I have successfully created a right-censored mixed model with brms. I would now like to test the hypotheses that different specific combinations of three binary predictors do not equal each other.
The basic model is “outcome ~ P1 * P2 * P3 + (1 | subject)”
P1, P2, and P3 each are binomial factors. What is the syntax to test, for example, the hypotheses that P1.a:P2.a:P3.a <> P1.a:P2.a:P3.b and P1.a:P2.a:P3.b <> P1.a:P2.b:P3.b
So you have three binary factors (P1, P2, P3) each with the levels “a” and “b”.
How you have to phrase this in the hypothesis function depends on how these categorical variables were coded into the regression. Did you use the defauly dummy coding?

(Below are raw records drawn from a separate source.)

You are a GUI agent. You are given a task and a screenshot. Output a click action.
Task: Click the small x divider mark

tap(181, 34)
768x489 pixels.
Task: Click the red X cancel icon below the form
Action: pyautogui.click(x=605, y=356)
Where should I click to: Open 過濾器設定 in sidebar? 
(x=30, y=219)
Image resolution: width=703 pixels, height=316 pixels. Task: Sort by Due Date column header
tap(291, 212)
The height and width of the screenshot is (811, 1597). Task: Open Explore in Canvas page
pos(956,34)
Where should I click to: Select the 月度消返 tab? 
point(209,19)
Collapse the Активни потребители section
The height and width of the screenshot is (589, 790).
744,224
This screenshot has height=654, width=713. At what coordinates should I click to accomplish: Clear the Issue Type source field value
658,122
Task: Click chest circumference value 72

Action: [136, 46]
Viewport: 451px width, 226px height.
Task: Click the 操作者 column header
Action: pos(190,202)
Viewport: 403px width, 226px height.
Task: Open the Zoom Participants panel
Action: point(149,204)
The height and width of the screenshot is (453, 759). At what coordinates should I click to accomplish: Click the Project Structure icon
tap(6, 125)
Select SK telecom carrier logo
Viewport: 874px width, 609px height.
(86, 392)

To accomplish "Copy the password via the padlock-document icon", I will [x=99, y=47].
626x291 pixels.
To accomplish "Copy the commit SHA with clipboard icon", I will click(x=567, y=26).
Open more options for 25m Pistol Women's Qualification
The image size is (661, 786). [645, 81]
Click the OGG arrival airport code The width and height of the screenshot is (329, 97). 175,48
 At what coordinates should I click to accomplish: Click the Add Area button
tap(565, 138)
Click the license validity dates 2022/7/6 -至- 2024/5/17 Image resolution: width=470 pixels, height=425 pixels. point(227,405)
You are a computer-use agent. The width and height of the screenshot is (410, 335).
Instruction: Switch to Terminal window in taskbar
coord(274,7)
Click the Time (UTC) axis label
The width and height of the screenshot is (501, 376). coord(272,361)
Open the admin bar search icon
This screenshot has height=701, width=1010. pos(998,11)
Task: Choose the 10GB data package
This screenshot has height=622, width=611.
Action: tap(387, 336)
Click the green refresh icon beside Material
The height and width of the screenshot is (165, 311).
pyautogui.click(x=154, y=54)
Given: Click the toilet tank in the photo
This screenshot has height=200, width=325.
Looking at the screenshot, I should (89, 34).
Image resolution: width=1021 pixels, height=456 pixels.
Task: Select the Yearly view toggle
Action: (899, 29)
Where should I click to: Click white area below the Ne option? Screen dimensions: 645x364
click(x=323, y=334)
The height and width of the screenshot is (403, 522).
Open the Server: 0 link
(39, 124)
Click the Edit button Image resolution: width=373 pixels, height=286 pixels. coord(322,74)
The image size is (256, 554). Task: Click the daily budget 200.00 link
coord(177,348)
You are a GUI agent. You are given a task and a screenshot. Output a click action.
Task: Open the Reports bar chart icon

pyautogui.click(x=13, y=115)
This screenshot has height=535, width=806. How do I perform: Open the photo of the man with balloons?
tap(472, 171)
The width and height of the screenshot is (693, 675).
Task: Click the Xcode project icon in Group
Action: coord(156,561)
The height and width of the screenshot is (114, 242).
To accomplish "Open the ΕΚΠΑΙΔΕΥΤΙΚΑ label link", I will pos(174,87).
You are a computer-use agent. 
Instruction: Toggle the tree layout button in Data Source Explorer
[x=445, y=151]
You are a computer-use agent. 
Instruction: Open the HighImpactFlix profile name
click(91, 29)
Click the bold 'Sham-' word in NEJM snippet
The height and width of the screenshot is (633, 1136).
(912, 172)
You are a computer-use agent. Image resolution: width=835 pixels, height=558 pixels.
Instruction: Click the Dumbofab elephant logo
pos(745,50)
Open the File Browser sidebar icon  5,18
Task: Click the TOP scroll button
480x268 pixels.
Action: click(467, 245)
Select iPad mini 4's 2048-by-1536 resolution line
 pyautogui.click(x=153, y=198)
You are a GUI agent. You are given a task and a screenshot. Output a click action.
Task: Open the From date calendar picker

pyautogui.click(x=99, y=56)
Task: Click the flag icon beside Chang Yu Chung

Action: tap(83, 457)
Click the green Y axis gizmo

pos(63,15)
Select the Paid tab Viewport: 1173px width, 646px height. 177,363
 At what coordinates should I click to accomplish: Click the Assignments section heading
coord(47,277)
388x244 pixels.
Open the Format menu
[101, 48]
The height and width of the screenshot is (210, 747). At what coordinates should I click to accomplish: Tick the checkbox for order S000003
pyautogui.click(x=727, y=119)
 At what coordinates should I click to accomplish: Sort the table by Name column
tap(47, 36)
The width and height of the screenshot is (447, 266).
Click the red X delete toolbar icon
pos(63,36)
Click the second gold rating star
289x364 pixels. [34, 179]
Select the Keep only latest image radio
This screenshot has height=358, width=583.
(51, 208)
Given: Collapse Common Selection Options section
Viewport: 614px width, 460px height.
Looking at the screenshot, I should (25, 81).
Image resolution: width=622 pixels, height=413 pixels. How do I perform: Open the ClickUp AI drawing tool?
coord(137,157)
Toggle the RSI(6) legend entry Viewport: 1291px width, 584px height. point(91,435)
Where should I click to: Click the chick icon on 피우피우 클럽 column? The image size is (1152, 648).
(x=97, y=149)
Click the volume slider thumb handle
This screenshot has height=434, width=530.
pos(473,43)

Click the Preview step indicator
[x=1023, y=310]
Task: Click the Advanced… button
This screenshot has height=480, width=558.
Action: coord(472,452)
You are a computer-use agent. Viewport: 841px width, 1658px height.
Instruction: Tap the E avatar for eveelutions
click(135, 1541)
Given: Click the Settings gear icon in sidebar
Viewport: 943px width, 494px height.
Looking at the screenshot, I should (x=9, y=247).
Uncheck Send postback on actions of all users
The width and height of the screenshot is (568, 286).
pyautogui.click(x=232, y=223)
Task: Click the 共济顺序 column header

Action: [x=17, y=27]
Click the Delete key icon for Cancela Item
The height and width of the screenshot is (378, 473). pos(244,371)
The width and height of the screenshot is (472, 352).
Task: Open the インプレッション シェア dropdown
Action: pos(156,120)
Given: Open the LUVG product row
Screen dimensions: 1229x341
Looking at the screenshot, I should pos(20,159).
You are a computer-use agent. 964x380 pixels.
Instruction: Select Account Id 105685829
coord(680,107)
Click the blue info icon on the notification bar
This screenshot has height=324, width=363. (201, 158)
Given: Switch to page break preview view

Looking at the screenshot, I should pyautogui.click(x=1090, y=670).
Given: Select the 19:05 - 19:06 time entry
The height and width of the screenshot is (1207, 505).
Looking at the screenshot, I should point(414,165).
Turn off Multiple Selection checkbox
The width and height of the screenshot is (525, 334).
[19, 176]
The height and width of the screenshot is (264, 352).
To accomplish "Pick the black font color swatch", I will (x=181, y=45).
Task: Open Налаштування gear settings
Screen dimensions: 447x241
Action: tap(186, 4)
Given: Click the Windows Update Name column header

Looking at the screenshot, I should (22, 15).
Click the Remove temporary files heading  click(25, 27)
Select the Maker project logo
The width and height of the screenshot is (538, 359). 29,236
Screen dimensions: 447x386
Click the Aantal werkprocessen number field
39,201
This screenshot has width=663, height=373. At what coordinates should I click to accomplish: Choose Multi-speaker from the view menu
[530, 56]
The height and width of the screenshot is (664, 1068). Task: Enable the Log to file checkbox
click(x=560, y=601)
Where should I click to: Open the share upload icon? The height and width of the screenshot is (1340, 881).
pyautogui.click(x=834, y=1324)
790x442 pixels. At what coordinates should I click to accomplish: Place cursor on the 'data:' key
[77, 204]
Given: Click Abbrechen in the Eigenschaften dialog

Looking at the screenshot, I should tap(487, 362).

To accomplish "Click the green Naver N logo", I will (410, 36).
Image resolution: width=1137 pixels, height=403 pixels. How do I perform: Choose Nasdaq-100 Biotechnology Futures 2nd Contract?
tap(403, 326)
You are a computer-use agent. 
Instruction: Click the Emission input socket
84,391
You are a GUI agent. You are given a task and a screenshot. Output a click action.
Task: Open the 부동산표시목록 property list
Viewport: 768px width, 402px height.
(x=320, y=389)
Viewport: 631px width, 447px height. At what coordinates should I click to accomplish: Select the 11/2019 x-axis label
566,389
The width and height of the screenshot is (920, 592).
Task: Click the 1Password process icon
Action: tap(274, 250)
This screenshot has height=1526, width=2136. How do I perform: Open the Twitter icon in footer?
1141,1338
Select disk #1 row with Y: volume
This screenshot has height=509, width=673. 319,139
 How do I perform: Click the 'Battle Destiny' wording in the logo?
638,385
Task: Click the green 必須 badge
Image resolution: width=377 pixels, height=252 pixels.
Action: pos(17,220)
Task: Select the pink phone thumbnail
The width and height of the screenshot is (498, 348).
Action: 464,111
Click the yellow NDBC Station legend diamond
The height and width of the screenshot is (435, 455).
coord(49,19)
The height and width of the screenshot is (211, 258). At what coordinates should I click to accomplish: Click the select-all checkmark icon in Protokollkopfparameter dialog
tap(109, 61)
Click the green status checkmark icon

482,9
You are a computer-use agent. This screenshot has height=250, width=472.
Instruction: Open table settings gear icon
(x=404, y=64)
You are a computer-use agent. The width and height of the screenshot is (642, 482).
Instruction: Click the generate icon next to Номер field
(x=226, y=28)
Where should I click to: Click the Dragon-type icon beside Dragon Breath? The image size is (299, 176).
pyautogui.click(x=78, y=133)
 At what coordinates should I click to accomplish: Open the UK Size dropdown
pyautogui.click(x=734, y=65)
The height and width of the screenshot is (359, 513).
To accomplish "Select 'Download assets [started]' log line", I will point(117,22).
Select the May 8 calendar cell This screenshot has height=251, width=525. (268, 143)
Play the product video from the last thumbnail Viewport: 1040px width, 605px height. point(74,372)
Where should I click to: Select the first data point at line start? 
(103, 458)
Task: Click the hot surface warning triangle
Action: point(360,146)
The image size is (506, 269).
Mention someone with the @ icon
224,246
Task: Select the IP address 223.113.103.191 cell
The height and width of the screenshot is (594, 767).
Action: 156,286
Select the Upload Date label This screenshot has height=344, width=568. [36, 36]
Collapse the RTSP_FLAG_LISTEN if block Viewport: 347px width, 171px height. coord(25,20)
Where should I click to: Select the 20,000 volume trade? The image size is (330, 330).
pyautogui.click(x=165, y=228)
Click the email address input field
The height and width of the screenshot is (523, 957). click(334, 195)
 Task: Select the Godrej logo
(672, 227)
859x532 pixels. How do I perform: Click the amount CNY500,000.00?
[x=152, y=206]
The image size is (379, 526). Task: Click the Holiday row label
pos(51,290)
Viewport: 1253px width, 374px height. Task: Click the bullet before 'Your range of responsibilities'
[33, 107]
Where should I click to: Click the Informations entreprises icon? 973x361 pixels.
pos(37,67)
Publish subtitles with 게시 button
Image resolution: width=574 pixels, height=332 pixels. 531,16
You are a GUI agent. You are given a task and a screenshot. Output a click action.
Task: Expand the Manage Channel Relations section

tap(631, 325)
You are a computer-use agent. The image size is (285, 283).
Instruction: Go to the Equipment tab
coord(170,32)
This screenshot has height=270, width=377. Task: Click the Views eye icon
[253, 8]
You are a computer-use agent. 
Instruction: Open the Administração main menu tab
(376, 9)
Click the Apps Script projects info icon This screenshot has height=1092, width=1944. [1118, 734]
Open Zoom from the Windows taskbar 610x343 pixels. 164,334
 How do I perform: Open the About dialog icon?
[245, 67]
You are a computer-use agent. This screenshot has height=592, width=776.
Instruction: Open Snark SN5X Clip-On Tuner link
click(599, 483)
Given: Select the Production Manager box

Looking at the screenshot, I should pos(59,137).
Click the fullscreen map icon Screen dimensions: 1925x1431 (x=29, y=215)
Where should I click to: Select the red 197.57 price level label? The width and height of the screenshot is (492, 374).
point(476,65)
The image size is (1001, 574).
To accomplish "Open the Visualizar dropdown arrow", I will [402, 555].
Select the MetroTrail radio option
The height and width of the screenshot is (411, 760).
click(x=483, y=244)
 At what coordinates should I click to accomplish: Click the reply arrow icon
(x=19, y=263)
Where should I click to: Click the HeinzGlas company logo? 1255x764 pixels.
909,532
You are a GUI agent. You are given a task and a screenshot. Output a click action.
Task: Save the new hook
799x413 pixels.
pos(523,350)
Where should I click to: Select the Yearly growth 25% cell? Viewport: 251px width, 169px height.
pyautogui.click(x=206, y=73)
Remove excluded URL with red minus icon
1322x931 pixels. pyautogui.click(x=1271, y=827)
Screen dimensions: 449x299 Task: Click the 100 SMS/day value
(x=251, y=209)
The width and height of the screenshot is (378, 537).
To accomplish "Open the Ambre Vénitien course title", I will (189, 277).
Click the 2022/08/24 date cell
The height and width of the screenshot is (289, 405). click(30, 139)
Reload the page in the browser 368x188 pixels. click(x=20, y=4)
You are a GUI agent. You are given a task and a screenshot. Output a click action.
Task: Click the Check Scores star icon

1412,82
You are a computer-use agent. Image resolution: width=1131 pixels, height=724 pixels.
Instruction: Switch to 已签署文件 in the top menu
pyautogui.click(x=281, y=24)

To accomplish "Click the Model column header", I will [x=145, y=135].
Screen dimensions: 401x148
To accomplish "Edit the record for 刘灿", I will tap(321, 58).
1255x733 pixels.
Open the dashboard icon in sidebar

I hate to be “that guy”–ok, I guess it’s my job to be “that guy”–but let me just say that I don’t recommend that you test the hypotheses that various coefficients do not equal each other. In real life none of these parameters will equal each other, and what I recommend is that you use the simulations from Stan (or its wrapper such as brms) to summarize your uncertainties about these parameters.
I mean, sure, do what you want, and if you do want to do a hypothesis test, sure, use Stan. But I think you can do so much more if you move away from the hypothesis testing framework. I recommend the 8 schools example in chapter 5 of Bayesian Data Analysis as an example of what can be done from the Bayesian perspective.
Sadly, I agree with you. The study isn’t my own. I was given data that was both clustered and right-censored. I thought to try a censored mixed-level model, but the only option in R is through brms. I will look up that example and see if I can phrase things in a way that will be palatable to senior faculty who have spent their entire lives in a purely frequentist world.